Im afraid to be left behind.
Whenever someone tells me if they’re going to die, will you do this and that?
It really made me sad.
How come this people talk something like that?
Like dying is like attending a ceremony the next day?
Why are they so selfish in inflicting pain?
How will I survived?
How can I move on?
Why is my tears keeps on falling?
Why oh why?
So it made me realized, I don’t know what the future may bring. But what I can do is to savour each day with the people I care. And praying hard and harder that I will be strengthened by time. That I will be able to see the day that everyone is doing good. That everyday is like a holiday. Full of laughter and fun. No hatred, no pain, no what if and what not. I’m hoping that the day will come that only gratitude and positivity exist.

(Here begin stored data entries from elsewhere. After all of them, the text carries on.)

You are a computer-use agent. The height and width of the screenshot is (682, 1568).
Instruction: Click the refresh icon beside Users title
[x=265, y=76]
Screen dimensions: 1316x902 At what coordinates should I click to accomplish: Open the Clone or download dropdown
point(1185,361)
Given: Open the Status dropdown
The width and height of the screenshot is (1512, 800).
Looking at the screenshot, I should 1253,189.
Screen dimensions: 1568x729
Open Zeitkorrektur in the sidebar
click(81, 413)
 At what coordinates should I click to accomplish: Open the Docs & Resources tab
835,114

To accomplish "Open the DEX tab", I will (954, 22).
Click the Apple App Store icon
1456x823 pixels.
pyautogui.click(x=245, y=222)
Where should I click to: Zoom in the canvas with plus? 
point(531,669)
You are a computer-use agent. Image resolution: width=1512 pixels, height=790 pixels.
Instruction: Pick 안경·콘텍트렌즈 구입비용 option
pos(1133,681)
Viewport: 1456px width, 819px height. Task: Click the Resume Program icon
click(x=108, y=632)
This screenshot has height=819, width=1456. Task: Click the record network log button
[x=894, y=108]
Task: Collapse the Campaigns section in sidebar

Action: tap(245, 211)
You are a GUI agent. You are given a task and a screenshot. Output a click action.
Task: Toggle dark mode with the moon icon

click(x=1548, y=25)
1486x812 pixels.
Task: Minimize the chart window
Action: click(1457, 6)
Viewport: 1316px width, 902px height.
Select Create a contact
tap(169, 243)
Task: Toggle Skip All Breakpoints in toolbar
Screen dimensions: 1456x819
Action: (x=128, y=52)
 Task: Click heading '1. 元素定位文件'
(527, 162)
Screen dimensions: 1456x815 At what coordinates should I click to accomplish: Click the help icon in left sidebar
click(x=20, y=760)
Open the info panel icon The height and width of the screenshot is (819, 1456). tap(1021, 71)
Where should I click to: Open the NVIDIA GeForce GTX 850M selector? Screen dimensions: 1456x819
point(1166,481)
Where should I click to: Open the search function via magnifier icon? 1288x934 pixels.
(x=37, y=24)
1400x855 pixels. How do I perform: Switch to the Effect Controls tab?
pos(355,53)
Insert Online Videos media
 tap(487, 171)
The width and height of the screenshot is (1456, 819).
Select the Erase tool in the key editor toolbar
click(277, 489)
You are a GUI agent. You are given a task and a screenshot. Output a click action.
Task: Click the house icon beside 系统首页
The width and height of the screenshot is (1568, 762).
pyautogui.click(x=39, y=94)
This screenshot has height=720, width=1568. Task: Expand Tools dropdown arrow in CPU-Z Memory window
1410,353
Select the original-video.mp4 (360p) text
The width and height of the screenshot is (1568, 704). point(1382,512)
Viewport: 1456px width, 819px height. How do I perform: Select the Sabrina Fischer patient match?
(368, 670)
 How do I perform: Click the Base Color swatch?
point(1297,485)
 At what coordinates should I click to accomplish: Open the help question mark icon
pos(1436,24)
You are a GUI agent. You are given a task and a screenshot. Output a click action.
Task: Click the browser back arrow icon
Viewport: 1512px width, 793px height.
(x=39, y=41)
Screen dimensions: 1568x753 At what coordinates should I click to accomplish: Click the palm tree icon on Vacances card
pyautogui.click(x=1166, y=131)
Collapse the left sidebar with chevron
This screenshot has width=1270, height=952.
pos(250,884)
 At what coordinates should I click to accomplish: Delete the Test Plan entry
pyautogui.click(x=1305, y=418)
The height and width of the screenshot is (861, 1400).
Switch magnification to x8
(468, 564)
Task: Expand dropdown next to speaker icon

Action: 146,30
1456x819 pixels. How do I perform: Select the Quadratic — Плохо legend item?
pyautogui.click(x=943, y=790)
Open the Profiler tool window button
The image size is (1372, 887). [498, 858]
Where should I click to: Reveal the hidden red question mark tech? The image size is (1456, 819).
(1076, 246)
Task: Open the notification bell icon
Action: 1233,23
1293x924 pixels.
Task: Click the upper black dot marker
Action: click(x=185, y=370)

A troubled heart can always hope for the best. And praying that I will be able to face each day with new perspective and new beginning.
I have a lot of fear but I won’t let that fear clouded my mind. I have all the things that I prayed before. I’m leaving my dream and I’m thankful for what I have. I prayed to be a blessing. That God is working something for me. And hoping and believing that good things will come.
And for you.
Don’t allow your fear weakened you. You are stronger than what you think. You can cry alone and let the world knows your hurting but rest assured you’re not the only one on that kind of situation. A lot have survived and so you are.
The one who cries alone and letting the world knows it’s okay to be weak. As long as you know how to act the next day like your perfectly doing fine and nothing happens tonight. May the Good Lord shower us with his blessings and guidance.